Problem statement. Nothing should differ. Repeat every record as written.

(Data extracted from a collection)

***

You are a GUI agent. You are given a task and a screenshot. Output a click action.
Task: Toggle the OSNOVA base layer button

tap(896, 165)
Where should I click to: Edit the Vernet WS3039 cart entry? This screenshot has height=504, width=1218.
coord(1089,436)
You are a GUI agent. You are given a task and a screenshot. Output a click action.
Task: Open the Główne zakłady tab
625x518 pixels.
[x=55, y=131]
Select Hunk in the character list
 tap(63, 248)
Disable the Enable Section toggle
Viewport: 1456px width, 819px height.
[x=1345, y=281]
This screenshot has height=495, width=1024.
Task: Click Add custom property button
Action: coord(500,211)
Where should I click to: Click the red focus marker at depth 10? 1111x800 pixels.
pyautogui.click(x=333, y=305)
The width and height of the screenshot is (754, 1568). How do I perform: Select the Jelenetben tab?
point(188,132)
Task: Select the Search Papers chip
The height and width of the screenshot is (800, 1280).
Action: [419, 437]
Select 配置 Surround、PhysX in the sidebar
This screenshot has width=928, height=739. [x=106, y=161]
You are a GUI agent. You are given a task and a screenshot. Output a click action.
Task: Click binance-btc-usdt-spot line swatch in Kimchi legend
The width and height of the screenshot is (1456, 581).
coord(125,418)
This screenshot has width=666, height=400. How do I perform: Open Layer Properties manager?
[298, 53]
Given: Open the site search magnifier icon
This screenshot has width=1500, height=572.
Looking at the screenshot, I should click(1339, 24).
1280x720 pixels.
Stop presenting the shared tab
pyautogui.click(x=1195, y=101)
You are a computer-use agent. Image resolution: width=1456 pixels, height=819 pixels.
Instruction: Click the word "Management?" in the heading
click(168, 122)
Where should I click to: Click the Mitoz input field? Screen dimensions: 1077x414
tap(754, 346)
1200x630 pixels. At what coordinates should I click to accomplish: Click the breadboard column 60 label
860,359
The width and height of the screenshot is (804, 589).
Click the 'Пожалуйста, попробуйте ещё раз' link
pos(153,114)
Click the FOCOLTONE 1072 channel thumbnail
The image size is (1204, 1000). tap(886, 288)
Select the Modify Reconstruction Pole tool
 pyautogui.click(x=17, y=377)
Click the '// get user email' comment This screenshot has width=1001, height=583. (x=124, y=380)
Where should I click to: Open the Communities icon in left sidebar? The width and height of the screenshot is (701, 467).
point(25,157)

***

Answer area.
You are a GUI agent. You are given a task and a screenshot. Output a click action.
Task: Toggle the OSNOVA base layer button

tap(896, 165)
Where should I click to: Edit the Vernet WS3039 cart entry? This screenshot has height=504, width=1218.
coord(1089,436)
You are a GUI agent. You are given a task and a screenshot. Output a click action.
Task: Open the Główne zakłady tab
625x518 pixels.
[x=55, y=131]
Select Hunk in the character list
 tap(63, 248)
Disable the Enable Section toggle
Viewport: 1456px width, 819px height.
[x=1345, y=281]
This screenshot has height=495, width=1024.
Task: Click Add custom property button
Action: coord(500,211)
Where should I click to: Click the red focus marker at depth 10? 1111x800 pixels.
pyautogui.click(x=333, y=305)
The width and height of the screenshot is (754, 1568). How do I perform: Select the Jelenetben tab?
point(188,132)
Task: Select the Search Papers chip
The height and width of the screenshot is (800, 1280).
Action: [419, 437]
Select 配置 Surround、PhysX in the sidebar
This screenshot has width=928, height=739. [x=106, y=161]
You are a GUI agent. You are given a task and a screenshot. Output a click action.
Task: Click binance-btc-usdt-spot line swatch in Kimchi legend
The width and height of the screenshot is (1456, 581).
coord(125,418)
This screenshot has width=666, height=400. How do I perform: Open Layer Properties manager?
[298, 53]
Given: Open the site search magnifier icon
This screenshot has width=1500, height=572.
Looking at the screenshot, I should click(1339, 24).
1280x720 pixels.
Stop presenting the shared tab
pyautogui.click(x=1195, y=101)
You are a computer-use agent. Image resolution: width=1456 pixels, height=819 pixels.
Instruction: Click the word "Management?" in the heading
click(168, 122)
Where should I click to: Click the Mitoz input field? Screen dimensions: 1077x414
tap(754, 346)
1200x630 pixels. At what coordinates should I click to accomplish: Click the breadboard column 60 label
860,359
The width and height of the screenshot is (804, 589).
Click the 'Пожалуйста, попробуйте ещё раз' link
pos(153,114)
Click the FOCOLTONE 1072 channel thumbnail
The image size is (1204, 1000). tap(886, 288)
Select the Modify Reconstruction Pole tool
 pyautogui.click(x=17, y=377)
Click the '// get user email' comment This screenshot has width=1001, height=583. (x=124, y=380)
Where should I click to: Open the Communities icon in left sidebar? The width and height of the screenshot is (701, 467).
point(25,157)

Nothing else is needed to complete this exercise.